Third date: By now, there are two dates under your belt. You should be able to see them on their “best behavior”, perhaps a few mishaps due to jitters and nerves, and a more relaxed comfortable side. Here is a graph for all possible scenarios.

A. You’re pretty much just hoping for this magic to continue, and you want to ask them to marry you, but they might throw you in a mental institute for that. So by the third date, you better say something, or else it’s just makes the other person feel like they’re the only one who thought everything went well, and you don’t like them as much as they are interested in you.

B. You saved yourself! (or vice versa) The first date was horrible, but you guys believed in second chances, and the second date was awesome! Why was the first date so bad? Well, you can blame it on the nerves, trying too hard to make a good impression, still trying to figure out how both people relate to each other, etc. So the fact that the first date had some mishaps and boohoo’s… understandable. So now you’re on the 3rd, trying to break the tie right now, it’s 1-1 (one good one bad), but the second date is weighted heavier, since there’s more possibility that each person is being more “themselves” on the second date than on the first date.

C. So the first date was amazing, but the second date was not too great. This scenario is much more concerning than B. In B, there are the nerves, the anxiety, overly concerned about the food, the hair, the clothes, the makeup, etc… But for this scenario, it’s more concerning, because this may mean the you guys don’t really work when you’re truly “being yourself”. And while the first date was wonderful, because both were on their best behavior, the second date tells a lot more about the personalities, values, etc. So if the second date bombed… it’s almost a foreshadow that the two people might be great acquaintances, but not for serious dating.

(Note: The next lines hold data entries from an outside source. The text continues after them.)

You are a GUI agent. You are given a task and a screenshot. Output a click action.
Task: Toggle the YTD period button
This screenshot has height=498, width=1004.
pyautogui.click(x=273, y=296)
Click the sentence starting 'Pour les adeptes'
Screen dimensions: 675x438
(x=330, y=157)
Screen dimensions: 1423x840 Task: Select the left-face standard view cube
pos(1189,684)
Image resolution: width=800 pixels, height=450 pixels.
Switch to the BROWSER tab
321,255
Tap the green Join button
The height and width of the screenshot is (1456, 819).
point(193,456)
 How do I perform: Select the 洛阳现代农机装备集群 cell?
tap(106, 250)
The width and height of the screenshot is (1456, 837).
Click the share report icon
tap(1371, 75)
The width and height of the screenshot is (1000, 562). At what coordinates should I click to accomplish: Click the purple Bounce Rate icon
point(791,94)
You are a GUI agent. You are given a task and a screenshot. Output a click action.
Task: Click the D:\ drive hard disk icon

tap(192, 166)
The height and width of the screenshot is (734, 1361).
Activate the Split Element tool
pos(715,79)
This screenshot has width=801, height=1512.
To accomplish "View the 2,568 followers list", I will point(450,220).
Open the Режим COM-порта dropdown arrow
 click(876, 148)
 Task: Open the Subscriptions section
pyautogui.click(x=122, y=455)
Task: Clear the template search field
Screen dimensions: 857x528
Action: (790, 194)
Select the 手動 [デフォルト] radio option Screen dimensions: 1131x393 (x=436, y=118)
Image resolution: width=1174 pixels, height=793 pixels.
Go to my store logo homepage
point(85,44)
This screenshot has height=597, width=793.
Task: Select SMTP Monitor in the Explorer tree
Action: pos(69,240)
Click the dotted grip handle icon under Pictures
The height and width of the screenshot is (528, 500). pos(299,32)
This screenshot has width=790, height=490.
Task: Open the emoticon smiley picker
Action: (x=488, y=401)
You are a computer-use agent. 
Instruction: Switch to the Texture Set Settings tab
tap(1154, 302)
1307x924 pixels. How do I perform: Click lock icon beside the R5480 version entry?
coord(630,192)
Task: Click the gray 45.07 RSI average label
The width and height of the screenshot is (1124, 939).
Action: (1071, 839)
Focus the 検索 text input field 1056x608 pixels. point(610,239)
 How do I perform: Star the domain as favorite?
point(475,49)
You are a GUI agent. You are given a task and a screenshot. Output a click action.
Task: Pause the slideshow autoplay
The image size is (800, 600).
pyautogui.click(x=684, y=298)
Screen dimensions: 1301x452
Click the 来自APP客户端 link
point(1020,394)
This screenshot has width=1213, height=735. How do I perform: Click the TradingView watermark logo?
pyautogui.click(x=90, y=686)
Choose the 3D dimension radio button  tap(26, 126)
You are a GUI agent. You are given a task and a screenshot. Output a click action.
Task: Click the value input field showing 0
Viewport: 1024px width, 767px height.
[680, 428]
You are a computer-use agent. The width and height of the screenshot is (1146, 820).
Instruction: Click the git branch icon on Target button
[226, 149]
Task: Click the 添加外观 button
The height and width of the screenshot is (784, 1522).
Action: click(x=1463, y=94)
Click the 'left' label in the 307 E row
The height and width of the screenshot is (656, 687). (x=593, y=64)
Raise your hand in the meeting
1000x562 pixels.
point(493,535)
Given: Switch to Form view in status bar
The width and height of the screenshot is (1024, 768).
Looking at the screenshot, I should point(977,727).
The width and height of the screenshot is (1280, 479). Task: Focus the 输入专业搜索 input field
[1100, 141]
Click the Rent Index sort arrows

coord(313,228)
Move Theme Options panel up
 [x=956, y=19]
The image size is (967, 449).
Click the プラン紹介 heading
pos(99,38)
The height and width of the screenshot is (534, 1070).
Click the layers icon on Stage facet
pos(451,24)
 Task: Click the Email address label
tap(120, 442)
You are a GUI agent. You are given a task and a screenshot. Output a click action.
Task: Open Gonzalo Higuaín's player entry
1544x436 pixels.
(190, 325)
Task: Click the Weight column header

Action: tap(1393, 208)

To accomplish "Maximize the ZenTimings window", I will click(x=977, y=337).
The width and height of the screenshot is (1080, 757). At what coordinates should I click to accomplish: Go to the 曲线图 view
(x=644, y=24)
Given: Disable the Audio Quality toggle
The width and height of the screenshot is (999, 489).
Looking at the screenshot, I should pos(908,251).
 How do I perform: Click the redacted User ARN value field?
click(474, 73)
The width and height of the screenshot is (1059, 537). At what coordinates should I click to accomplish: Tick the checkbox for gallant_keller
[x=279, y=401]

D. Both first and second dates were horrid. Don’t even know why you’re trying for a third. Maybe it’s for that saying, “Third time’s the charm.” But… don’t have your hopes too high that the tides will change. Chances are: if you didn’t like their first impression (best behavior), aaand … you didn’t like their relaxed, more realistic side… then … you probably won’t like this person even after the third date. But hey! Kudos for your courage and resilience!